In 2004, the caseload peaked at just under 2,500,000 then began to fall slowly, but caseloads never fell lower than they were in 1995.

===Use to conceal unemployment levels===
A report written by academics from Sheffield Hallam University argued that Incapacity Benefit had been used to give the appearance that unemployment levels were lower than they genuinely were. The report's author's claimed that because Incapacity Benefit claimants were not counted as unemployed in official data on employment levels, unemployed people with disabilities that did not necessarily prevent them from working were allowed to claim Incapacity Benefit so that unemployment figures would appear lower. The report cites data from the DWP that show that the number of Incapacity Benefit in relation to the number of JSA claimants rose considerably between the 1990s and the 2000s. As well as this, an article in the Telegraph argued that the number of former Incapacity Benefit claimants found fit for work when assessed for ESA showed that Incapacity Benefit had been used to hide unemployment levels

=== Lax eligibility testing ===
In 2008, the then health secretary, Alan Johnson complained about a "sick-note culture" that allowed people to drift onto Incapacity Benefit. In some cases, the claimant's recorded main disabling conditions were conditions that were not necessarily disabling, such as acne or a chronic cough. A medical certificate from a GP is the first step onto sickness benefits; although a government-run eligibility test was brought in alongside Incapacity Benefit in 1995, said that officials still accepted too many claims using information supplied by the claimants themselves and their GPs without asking for an All Work Test to be performed, partly because the pool of medical assessors was relatively small and partly because doctors' time was costly - which was why large numbers of nurses were brought in to perform the new test introduced in 2008.

=== Welfare trap ===
In 2014, Iain Duncan Smith said that once claimants had been granted Incapacity Benefit they were caught in a welfare trap, where it was not worth coming off the benefit and going to work.

===High cost===
In 2011, out-of-work sickness benefits had an annual cost of £13 billion: the Chancellor, George Osborne, called this "a very large budget". The total annual budget of the Department for Work and Pensions in the 2011/2012 financial year was £166.98 billion, with the largest slice by far - almost half - being spent on the State Pension, followed by Housing Benefit at slightly under £30 billion. Tax Credits, administered by the Treasury, cost roughly the same as Housing Benefit.

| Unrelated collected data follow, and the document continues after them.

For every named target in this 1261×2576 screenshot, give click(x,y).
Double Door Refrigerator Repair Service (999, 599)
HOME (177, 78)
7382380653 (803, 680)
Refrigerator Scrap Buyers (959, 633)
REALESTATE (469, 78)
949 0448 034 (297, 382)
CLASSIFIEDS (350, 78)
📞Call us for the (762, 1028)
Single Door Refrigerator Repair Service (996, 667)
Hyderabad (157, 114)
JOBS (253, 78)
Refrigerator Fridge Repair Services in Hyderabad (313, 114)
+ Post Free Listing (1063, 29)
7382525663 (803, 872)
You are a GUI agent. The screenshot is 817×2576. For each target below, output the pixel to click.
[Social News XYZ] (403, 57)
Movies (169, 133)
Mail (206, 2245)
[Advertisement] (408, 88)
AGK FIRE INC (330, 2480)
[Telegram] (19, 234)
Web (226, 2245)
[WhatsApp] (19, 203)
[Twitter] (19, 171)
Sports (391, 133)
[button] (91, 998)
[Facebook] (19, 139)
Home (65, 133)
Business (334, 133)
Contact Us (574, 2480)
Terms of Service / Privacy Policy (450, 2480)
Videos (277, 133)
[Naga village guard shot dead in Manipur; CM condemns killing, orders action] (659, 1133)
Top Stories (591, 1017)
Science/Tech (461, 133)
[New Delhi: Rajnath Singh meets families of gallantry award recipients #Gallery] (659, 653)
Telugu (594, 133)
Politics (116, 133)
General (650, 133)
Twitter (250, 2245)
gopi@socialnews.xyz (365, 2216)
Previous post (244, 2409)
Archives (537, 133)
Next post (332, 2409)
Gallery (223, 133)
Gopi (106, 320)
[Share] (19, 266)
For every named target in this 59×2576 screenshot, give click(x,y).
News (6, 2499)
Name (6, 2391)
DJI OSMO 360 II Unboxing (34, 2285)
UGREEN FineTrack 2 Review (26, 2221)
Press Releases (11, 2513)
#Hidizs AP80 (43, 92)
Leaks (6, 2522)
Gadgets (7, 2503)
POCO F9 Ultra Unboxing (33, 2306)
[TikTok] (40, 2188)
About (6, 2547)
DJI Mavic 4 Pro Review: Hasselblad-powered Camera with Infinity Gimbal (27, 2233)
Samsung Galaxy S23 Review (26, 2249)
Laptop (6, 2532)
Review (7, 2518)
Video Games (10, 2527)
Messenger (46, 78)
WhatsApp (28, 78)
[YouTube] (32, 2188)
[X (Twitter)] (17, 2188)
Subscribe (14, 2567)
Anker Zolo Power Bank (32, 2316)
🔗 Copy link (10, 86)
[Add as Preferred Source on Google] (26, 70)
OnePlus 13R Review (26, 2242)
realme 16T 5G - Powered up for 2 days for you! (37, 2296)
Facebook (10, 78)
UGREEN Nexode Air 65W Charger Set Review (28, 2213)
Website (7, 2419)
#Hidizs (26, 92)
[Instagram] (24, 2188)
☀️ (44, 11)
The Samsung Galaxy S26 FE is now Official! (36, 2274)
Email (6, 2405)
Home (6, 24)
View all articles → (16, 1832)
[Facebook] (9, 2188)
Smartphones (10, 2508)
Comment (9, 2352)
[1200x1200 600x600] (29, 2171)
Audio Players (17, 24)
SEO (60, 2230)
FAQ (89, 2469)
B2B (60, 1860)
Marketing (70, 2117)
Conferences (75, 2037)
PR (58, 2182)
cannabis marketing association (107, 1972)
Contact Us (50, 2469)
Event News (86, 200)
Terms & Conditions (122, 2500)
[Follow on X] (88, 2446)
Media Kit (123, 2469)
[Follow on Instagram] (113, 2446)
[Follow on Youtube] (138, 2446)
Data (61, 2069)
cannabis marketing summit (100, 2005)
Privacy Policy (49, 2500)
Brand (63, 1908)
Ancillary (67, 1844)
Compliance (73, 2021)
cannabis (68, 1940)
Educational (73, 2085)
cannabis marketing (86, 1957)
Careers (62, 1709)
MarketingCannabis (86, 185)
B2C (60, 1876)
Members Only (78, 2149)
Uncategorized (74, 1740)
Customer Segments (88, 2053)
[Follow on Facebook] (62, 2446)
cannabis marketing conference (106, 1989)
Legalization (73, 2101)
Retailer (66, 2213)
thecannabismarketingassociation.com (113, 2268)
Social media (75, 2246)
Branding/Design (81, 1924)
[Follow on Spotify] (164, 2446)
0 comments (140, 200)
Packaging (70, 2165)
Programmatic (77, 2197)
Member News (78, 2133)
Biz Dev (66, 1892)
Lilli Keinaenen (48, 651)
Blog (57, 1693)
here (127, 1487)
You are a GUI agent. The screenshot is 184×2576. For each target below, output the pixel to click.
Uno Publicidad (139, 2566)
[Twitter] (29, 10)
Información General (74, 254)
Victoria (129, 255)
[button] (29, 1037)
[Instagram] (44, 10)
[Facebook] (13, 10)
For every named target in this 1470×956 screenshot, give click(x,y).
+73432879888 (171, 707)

===Number of people found fit for work during ESA re-assessment programme===
After many Incapacity Benefit claimants were reassessed, some news reported that only a very small number of Incapacity Benefit claimants were genuinely unable to work. The Guardian claimed that 75% of Incapacity Benefit claimants who were reassessed for ESA were fit to work. This figure that had been arrived at by combining the number of claimants who withdrew their claim during the assessment phase, those who were found fit for work after the WCA and those who were placed in the work-related activity group. 25% of Incapacity Benefit claimants who attended a WCA were found fit for work.